Maltese artificial intelligence researcher (born 1979)

Alexiei Dingli (born 29 December 1979) is a Maltese artificial intelligence researcher who is professor of artificial intelligence at the University of Malta. As a member of the Nationalist Party (PN), he was the mayor of Valletta, the capital of Malta, between 2008 and 2019.

==Early life and education==
Dingli grew up in Valletta. He graduated with a first-class Bachelor of Science degree in IT and obtained a Doctor of Philosophy in computer science from the University of Sheffield. He also earned a Master of Business Administration degree with specialisation in technology management from the Grenoble School of Management.

==Mayor of Valletta==
Dingli began volunteering for the Nationalist Party (PN) when he was 11 and was elected to their committee in Valletta when he was 15. He was elected to the city council in 2005 with the second highest number of votes. In July 2008, Paul Borg Olivier resigned to concentrate on his role as secretary general of the PN, and Dingli succeeded him as mayor on a unanimous vote by the council.

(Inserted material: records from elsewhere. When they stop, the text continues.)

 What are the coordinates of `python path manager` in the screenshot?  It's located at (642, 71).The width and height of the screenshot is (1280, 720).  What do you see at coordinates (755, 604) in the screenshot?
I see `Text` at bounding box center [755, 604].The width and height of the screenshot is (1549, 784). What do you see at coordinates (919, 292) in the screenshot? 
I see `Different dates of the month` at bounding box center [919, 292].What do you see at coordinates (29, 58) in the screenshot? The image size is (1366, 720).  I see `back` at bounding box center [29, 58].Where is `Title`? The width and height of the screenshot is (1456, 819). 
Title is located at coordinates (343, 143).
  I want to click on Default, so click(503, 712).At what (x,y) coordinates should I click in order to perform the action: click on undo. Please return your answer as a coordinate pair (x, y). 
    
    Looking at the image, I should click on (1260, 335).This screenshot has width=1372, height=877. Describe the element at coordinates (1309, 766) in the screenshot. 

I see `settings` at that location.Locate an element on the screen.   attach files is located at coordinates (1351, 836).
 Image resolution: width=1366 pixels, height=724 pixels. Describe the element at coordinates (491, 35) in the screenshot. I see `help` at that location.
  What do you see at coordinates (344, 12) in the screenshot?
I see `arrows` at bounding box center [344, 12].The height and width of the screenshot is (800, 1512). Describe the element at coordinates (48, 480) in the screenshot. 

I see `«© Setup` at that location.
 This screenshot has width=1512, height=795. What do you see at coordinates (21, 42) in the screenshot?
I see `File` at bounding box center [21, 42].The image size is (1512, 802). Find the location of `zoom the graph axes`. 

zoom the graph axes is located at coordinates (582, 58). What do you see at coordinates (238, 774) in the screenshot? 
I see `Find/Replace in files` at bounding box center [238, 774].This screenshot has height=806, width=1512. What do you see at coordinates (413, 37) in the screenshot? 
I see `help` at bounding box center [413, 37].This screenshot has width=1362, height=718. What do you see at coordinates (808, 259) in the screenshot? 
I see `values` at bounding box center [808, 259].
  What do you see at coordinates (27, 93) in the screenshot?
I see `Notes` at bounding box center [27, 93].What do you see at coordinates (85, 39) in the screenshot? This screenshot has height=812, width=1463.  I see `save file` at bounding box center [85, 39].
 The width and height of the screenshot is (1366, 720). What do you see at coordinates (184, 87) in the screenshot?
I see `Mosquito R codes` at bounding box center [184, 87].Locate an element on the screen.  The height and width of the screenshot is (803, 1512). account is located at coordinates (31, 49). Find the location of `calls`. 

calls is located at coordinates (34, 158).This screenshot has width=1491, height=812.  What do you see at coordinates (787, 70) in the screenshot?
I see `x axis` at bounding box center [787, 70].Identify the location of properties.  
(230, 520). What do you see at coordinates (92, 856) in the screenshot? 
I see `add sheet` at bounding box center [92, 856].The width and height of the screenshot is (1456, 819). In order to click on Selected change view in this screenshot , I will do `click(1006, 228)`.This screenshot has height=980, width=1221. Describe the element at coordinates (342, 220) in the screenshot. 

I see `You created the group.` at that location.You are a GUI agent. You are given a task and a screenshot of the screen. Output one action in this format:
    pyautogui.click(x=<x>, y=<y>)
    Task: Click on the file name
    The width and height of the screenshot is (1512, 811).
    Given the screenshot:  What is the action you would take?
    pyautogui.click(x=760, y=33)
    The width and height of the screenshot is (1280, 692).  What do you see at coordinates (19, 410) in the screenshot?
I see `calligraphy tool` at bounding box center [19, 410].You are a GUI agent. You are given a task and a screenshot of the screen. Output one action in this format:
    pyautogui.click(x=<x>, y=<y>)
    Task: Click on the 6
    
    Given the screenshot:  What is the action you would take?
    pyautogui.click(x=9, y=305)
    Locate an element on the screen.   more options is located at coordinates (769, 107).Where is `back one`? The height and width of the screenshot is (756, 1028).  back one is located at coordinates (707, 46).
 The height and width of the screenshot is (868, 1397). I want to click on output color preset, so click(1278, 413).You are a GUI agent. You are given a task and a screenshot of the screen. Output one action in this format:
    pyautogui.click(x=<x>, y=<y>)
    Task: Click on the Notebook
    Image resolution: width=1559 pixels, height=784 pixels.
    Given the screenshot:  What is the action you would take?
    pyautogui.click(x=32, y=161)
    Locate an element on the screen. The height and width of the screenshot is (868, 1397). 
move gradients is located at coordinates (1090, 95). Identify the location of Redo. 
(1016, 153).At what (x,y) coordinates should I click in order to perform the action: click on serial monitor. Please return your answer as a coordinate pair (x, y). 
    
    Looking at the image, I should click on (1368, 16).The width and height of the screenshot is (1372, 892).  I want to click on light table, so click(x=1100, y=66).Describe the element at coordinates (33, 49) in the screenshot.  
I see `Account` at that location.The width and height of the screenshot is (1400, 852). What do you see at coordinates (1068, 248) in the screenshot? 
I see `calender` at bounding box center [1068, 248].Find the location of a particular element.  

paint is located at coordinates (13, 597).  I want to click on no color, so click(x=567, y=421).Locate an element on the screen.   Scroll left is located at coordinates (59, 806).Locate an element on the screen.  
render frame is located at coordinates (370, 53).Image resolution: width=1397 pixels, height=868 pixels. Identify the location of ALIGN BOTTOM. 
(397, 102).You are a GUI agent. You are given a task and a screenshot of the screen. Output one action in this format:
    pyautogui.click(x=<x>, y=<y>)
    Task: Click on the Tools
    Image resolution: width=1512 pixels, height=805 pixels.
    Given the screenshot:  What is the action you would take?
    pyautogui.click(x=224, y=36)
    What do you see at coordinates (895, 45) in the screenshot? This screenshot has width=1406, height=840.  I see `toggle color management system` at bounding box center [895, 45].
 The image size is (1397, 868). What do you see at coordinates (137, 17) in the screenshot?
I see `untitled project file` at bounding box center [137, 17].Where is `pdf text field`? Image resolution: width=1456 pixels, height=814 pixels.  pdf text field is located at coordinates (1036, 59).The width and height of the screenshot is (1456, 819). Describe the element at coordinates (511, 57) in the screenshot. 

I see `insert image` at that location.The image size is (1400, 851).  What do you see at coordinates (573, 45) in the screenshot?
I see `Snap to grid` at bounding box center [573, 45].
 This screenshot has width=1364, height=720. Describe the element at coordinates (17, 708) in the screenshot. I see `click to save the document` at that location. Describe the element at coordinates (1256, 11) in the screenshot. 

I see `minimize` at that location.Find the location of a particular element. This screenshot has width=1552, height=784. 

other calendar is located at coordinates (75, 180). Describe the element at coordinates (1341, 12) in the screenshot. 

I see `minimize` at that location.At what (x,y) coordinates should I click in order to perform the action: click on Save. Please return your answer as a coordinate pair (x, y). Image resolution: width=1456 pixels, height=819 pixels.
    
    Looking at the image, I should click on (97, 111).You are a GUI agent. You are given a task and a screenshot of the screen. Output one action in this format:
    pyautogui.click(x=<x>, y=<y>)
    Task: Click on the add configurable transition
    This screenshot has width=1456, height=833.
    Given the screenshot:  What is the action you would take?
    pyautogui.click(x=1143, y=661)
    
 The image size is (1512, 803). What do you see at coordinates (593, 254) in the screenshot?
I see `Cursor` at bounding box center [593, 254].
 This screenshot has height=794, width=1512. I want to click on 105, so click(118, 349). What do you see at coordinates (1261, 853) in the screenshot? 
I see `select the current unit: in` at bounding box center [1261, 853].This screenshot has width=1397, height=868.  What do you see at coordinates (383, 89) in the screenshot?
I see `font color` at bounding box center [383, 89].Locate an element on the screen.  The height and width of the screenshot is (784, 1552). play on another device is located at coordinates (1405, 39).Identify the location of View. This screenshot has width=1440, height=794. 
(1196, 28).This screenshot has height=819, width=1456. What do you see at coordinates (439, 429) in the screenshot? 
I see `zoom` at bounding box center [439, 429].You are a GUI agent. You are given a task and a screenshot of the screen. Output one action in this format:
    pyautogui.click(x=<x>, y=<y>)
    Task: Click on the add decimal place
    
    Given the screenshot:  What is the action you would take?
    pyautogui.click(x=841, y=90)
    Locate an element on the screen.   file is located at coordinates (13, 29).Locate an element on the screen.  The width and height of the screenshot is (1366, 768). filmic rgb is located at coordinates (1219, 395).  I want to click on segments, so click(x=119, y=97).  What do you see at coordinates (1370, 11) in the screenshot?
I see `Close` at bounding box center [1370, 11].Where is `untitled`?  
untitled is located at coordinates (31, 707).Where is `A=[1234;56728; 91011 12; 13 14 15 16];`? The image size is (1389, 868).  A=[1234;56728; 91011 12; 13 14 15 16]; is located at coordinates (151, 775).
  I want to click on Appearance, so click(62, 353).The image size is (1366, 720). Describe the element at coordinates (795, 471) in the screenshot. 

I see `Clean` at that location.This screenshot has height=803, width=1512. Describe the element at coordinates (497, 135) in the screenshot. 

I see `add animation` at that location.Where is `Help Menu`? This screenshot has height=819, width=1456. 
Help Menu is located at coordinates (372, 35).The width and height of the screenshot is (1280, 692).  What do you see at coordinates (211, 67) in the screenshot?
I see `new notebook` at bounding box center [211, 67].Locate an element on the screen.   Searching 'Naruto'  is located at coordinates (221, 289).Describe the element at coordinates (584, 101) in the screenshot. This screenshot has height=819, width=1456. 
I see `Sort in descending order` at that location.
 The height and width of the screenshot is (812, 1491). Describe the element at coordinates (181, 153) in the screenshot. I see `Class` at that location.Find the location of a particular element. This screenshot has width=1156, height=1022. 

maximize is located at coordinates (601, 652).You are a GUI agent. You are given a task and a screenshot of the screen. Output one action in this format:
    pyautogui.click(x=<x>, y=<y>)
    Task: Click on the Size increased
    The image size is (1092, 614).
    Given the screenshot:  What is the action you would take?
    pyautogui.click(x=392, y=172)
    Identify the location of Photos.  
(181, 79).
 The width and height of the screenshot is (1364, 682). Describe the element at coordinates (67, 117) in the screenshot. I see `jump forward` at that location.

In October 2011, Dingli launched Valletta's bid for European Capital of Culture. Eleven months later, the bid was successful.

On 9 January 2019, Dingli resigned as mayor. Later that month, he told journalist and Valletta author Ramona Depares that despite his support of business, residents were being affected by restaurants bringing noise to residential areas, too many hotels were opening at once, and landlords were allegedly causing problems in order to make tenants move out.

==Post-political career==
In January 2024, Dingli went on the Maltese version of Shark Tank to search for investors for Digital Traffic Brain, an AI-driven traffic management system that seeks to ease Malta's congestion problem. He requested €1 million for 40% in the company, but struck a deal with energy businessman Mark Bajada for €1.3 million in exchange for 50% of the company. Later that month, Dingli was named on the board at HSBC Bank Malta.

In October 2025, Maltese public television channel TVM broadcast the series Artificial Intelligence in Our Lives, the country's first series to have an AI presenter. The presenter was based on Dingli's appearance and mannerisms, but its voice was based on real recordings and not a synthetic replication, as AI has little exposure to the Maltese language. Dingli said that AI presenters would outperform humans, a position challenged by former Public Broadcasting Services newsreader Keith Demicoli.